**DOCUMENT EXCERPT:**
+ + + + +

Hello,

$\displaystyle A-\lambda I_2=\begin{pmatrix} \cos \theta-\lambda & \sin \theta \\ -\sin \theta & \cos \theta-\lambda \end{pmatrix}$

The determinant is :

$\displaystyle p(\lambda)=(\cos \theta-\lambda)^2+\sin^2 \theta$

Find $\displaystyle \lambda$ such that $\displaystyle (\cos \theta-\lambda)^2+\sin^2 \theta=0$

Now, you can see that this is true if and only if $\displaystyle \sin^2 \theta=-(\cos \theta-\lambda)^2=(i [\cos \theta-\lambda])^2$

Hence $\displaystyle \sin \theta=\pm i (\cos \theta-\lambda)$

$\displaystyle \pm i \sin \theta=\cos \theta-\lambda$

$\displaystyle \lambda=\cos \theta \pm i \sin \theta$

which gives the values you want, thanks to the identity $\displaystyle \cos \theta+i \sin \theta=e^{i \theta}$ ($\displaystyle \cos \theta-i \sin \theta=\cos(-\theta)+i \sin (-\theta)=e^{-i\theta}$, because cos is an even function and sin is an odd function)

+ + + + +

**THE DATA:**
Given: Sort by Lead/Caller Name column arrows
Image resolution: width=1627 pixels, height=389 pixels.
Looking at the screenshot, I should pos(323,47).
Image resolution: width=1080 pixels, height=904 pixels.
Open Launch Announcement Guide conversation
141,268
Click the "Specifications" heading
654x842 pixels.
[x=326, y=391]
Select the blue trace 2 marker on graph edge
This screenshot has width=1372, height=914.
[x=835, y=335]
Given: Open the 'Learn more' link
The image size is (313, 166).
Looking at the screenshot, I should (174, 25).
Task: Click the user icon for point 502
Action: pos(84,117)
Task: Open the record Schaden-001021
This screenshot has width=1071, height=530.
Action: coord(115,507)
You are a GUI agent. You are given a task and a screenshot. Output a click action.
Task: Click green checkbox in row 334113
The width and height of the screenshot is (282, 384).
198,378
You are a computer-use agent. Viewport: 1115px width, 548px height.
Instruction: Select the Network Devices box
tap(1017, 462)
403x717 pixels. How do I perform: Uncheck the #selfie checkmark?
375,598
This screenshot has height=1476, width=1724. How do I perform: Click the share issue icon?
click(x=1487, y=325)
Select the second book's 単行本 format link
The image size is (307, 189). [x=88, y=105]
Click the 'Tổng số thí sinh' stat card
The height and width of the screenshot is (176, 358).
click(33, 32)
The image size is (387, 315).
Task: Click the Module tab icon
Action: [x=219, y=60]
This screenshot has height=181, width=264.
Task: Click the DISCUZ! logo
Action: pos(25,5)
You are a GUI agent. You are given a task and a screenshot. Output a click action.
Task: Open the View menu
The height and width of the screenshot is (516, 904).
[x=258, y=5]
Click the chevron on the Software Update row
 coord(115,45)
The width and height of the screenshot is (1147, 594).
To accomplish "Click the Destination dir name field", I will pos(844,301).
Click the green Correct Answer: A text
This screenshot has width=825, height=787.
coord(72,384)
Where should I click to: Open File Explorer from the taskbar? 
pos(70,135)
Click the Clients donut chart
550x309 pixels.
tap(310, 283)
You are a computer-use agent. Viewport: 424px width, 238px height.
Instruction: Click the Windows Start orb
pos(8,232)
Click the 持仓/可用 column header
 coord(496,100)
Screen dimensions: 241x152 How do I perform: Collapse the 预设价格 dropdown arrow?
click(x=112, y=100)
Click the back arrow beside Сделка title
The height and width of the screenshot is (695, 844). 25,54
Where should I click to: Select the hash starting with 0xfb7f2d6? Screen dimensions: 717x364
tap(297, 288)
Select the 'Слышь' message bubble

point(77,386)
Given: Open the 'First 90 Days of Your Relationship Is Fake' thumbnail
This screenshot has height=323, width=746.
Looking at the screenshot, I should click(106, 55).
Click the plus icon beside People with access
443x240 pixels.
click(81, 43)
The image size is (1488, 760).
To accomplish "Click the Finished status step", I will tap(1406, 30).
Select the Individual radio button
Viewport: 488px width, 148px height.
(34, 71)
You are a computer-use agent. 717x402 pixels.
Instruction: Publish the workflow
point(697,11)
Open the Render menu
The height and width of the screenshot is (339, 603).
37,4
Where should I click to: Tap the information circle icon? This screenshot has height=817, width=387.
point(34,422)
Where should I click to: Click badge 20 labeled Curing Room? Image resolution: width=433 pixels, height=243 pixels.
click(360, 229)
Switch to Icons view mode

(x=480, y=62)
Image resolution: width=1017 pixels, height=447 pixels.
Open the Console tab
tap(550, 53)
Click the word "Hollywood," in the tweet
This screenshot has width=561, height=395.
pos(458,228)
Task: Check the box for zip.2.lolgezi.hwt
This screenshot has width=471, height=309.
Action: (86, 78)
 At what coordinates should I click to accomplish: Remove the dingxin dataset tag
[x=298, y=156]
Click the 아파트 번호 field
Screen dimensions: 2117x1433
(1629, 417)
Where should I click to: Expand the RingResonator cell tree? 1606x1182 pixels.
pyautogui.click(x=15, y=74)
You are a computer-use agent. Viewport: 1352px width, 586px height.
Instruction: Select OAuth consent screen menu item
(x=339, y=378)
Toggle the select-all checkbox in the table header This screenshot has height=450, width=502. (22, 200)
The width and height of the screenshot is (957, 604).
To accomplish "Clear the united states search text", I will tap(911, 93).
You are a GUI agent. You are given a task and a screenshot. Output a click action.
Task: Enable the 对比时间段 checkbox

+ + + + +

**PROBLEMS AND TASKS:**
(1) From the eigenvalue derivation, quote everything from "Hence $\displaystyle \sin" down to "an odd function)".
(2) Extract every line of the records that contains the string "computer".
The records have no connection to the eigenvalue derivation and should be handled independently of it.

**SOLUTIONS BY TASK:**
(1)
Hence $\displaystyle \sin \theta=\pm i (\cos \theta-\lambda)$

$\displaystyle \pm i \sin \theta=\cos \theta-\lambda$

$\displaystyle \lambda=\cos \theta \pm i \sin \theta$

which gives the values you want, thanks to the identity $\displaystyle \cos \theta+i \sin \theta=e^{i \theta}$ ($\displaystyle \cos \theta-i \sin \theta=\cos(-\theta)+i \sin (-\theta)=e^{-i\theta}$, because cos is an even function and sin is an odd function)

(2)
You are a computer-use agent. Viewport: 1115px width, 548px height.
You are a computer-use agent. Viewport: 424px width, 238px height.
You are a computer-use agent. 717x402 pixels.
You are a computer-use agent. Viewport: 1352px width, 586px height.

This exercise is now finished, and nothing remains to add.